All entries below must be given again word for word.

(DATA PROVIDED begins)

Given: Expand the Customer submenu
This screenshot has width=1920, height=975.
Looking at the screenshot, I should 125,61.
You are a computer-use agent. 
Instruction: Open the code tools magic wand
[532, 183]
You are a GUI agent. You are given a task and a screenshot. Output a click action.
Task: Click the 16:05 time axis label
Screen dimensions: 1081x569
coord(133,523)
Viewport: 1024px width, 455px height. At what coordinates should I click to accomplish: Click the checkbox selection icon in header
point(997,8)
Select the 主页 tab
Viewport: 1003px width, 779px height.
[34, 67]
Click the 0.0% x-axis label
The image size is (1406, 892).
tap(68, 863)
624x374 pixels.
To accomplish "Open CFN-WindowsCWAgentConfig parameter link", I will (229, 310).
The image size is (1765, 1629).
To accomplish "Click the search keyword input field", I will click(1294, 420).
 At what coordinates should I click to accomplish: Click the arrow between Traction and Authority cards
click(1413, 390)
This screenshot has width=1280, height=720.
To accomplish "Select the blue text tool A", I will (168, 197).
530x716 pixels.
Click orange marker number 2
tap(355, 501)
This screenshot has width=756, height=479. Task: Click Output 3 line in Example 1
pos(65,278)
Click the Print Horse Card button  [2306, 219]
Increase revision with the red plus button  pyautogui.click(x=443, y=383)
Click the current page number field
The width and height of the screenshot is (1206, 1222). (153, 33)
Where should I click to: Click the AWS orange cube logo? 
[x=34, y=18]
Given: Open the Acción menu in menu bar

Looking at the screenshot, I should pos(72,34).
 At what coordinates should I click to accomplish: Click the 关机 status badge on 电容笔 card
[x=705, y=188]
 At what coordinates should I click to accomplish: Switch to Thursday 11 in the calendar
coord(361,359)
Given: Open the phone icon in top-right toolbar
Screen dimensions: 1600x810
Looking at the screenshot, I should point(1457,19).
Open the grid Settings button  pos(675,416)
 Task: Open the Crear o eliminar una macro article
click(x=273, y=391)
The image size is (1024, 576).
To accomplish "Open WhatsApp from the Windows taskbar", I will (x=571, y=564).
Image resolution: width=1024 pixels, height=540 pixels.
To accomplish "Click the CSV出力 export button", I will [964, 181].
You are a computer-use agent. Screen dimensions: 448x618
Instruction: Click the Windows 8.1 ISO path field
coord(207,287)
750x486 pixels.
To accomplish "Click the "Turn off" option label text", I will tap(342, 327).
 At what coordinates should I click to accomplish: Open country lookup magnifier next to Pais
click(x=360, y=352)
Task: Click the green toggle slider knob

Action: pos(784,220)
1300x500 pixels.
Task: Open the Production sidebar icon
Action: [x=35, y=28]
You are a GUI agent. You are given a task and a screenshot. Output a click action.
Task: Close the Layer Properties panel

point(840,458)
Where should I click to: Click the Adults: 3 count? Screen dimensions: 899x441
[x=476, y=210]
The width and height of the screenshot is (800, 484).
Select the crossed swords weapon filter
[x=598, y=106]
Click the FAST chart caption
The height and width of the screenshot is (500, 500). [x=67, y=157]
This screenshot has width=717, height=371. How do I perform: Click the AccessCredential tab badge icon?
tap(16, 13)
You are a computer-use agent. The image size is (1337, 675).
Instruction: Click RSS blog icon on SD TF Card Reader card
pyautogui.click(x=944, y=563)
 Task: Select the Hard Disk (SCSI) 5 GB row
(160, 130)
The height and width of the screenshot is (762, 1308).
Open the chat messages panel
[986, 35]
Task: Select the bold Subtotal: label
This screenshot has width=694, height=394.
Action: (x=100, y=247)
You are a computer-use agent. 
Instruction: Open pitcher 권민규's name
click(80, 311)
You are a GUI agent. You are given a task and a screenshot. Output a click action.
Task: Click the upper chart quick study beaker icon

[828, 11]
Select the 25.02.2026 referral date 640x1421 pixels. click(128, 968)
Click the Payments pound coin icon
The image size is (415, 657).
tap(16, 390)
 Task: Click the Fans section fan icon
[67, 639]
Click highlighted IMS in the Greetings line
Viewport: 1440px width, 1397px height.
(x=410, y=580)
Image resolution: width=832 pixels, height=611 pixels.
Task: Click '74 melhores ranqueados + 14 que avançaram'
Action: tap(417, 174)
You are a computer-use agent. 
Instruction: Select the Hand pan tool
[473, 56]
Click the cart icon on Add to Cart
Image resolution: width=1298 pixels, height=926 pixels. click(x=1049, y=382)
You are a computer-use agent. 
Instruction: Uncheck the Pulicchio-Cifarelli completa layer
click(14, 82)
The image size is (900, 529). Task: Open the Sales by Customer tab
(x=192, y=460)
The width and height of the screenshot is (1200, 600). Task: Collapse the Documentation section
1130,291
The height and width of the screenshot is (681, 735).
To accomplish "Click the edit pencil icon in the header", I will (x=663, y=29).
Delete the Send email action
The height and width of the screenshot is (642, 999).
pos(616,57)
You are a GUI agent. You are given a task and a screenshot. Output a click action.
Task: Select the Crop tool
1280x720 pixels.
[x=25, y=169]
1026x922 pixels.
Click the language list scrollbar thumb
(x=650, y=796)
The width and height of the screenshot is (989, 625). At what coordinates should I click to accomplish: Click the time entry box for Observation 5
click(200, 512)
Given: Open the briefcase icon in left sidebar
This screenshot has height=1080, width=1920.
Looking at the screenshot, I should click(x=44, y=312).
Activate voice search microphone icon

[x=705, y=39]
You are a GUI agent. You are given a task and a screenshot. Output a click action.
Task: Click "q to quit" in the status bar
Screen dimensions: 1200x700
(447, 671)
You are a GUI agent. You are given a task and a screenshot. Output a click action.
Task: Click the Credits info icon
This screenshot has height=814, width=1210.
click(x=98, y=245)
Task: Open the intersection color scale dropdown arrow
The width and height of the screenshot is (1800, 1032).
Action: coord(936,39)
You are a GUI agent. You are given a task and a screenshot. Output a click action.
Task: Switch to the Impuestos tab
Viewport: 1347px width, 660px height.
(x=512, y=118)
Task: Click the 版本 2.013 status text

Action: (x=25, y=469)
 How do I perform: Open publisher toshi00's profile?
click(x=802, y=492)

(DATA PROVIDED ends)

> **RESULT OF THE EXERCISE**
Given: Expand the Customer submenu
This screenshot has width=1920, height=975.
Looking at the screenshot, I should 125,61.
You are a computer-use agent. 
Instruction: Open the code tools magic wand
[532, 183]
You are a GUI agent. You are given a task and a screenshot. Output a click action.
Task: Click the 16:05 time axis label
Screen dimensions: 1081x569
coord(133,523)
Viewport: 1024px width, 455px height. At what coordinates should I click to accomplish: Click the checkbox selection icon in header
point(997,8)
Select the 主页 tab
Viewport: 1003px width, 779px height.
[34, 67]
Click the 0.0% x-axis label
The image size is (1406, 892).
tap(68, 863)
624x374 pixels.
To accomplish "Open CFN-WindowsCWAgentConfig parameter link", I will (229, 310).
The image size is (1765, 1629).
To accomplish "Click the search keyword input field", I will click(1294, 420).
 At what coordinates should I click to accomplish: Click the arrow between Traction and Authority cards
click(1413, 390)
This screenshot has width=1280, height=720.
To accomplish "Select the blue text tool A", I will (168, 197).
530x716 pixels.
Click orange marker number 2
tap(355, 501)
This screenshot has width=756, height=479. Task: Click Output 3 line in Example 1
pos(65,278)
Click the Print Horse Card button  [2306, 219]
Increase revision with the red plus button  pyautogui.click(x=443, y=383)
Click the current page number field
The width and height of the screenshot is (1206, 1222). (153, 33)
Where should I click to: Click the AWS orange cube logo? 
[x=34, y=18]
Given: Open the Acción menu in menu bar

Looking at the screenshot, I should pos(72,34).
 At what coordinates should I click to accomplish: Click the 关机 status badge on 电容笔 card
[x=705, y=188]
 At what coordinates should I click to accomplish: Switch to Thursday 11 in the calendar
coord(361,359)
Given: Open the phone icon in top-right toolbar
Screen dimensions: 1600x810
Looking at the screenshot, I should point(1457,19).
Open the grid Settings button  pos(675,416)
 Task: Open the Crear o eliminar una macro article
click(x=273, y=391)
The image size is (1024, 576).
To accomplish "Open WhatsApp from the Windows taskbar", I will (x=571, y=564).
Image resolution: width=1024 pixels, height=540 pixels.
To accomplish "Click the CSV出力 export button", I will [964, 181].
You are a computer-use agent. Screen dimensions: 448x618
Instruction: Click the Windows 8.1 ISO path field
coord(207,287)
750x486 pixels.
To accomplish "Click the "Turn off" option label text", I will tap(342, 327).
 At what coordinates should I click to accomplish: Open country lookup magnifier next to Pais
click(x=360, y=352)
Task: Click the green toggle slider knob

Action: pos(784,220)
1300x500 pixels.
Task: Open the Production sidebar icon
Action: [x=35, y=28]
You are a GUI agent. You are given a task and a screenshot. Output a click action.
Task: Close the Layer Properties panel

point(840,458)
Where should I click to: Click the Adults: 3 count? Screen dimensions: 899x441
[x=476, y=210]
The width and height of the screenshot is (800, 484).
Select the crossed swords weapon filter
[x=598, y=106]
Click the FAST chart caption
The height and width of the screenshot is (500, 500). [x=67, y=157]
This screenshot has width=717, height=371. How do I perform: Click the AccessCredential tab badge icon?
tap(16, 13)
You are a computer-use agent. The image size is (1337, 675).
Instruction: Click RSS blog icon on SD TF Card Reader card
pyautogui.click(x=944, y=563)
 Task: Select the Hard Disk (SCSI) 5 GB row
(160, 130)
The height and width of the screenshot is (762, 1308).
Open the chat messages panel
[986, 35]
Task: Select the bold Subtotal: label
This screenshot has width=694, height=394.
Action: (x=100, y=247)
You are a computer-use agent. 
Instruction: Open pitcher 권민규's name
click(80, 311)
You are a GUI agent. You are given a task and a screenshot. Output a click action.
Task: Click the upper chart quick study beaker icon

[828, 11]
Select the 25.02.2026 referral date 640x1421 pixels. click(128, 968)
Click the Payments pound coin icon
The image size is (415, 657).
tap(16, 390)
 Task: Click the Fans section fan icon
[67, 639]
Click highlighted IMS in the Greetings line
Viewport: 1440px width, 1397px height.
(x=410, y=580)
Image resolution: width=832 pixels, height=611 pixels.
Task: Click '74 melhores ranqueados + 14 que avançaram'
Action: tap(417, 174)
You are a computer-use agent. 
Instruction: Select the Hand pan tool
[473, 56]
Click the cart icon on Add to Cart
Image resolution: width=1298 pixels, height=926 pixels. click(x=1049, y=382)
You are a computer-use agent. 
Instruction: Uncheck the Pulicchio-Cifarelli completa layer
click(14, 82)
The image size is (900, 529). Task: Open the Sales by Customer tab
(x=192, y=460)
The width and height of the screenshot is (1200, 600). Task: Collapse the Documentation section
1130,291
The height and width of the screenshot is (681, 735).
To accomplish "Click the edit pencil icon in the header", I will (x=663, y=29).
Delete the Send email action
The height and width of the screenshot is (642, 999).
pos(616,57)
You are a GUI agent. You are given a task and a screenshot. Output a click action.
Task: Select the Crop tool
1280x720 pixels.
[x=25, y=169]
1026x922 pixels.
Click the language list scrollbar thumb
(x=650, y=796)
The width and height of the screenshot is (989, 625). At what coordinates should I click to accomplish: Click the time entry box for Observation 5
click(200, 512)
Given: Open the briefcase icon in left sidebar
This screenshot has height=1080, width=1920.
Looking at the screenshot, I should click(x=44, y=312).
Activate voice search microphone icon

[x=705, y=39]
You are a GUI agent. You are given a task and a screenshot. Output a click action.
Task: Click "q to quit" in the status bar
Screen dimensions: 1200x700
(447, 671)
You are a GUI agent. You are given a task and a screenshot. Output a click action.
Task: Click the Credits info icon
This screenshot has height=814, width=1210.
click(x=98, y=245)
Task: Open the intersection color scale dropdown arrow
The width and height of the screenshot is (1800, 1032).
Action: coord(936,39)
You are a GUI agent. You are given a task and a screenshot. Output a click action.
Task: Switch to the Impuestos tab
Viewport: 1347px width, 660px height.
(x=512, y=118)
Task: Click the 版本 2.013 status text

Action: (x=25, y=469)
 How do I perform: Open publisher toshi00's profile?
click(x=802, y=492)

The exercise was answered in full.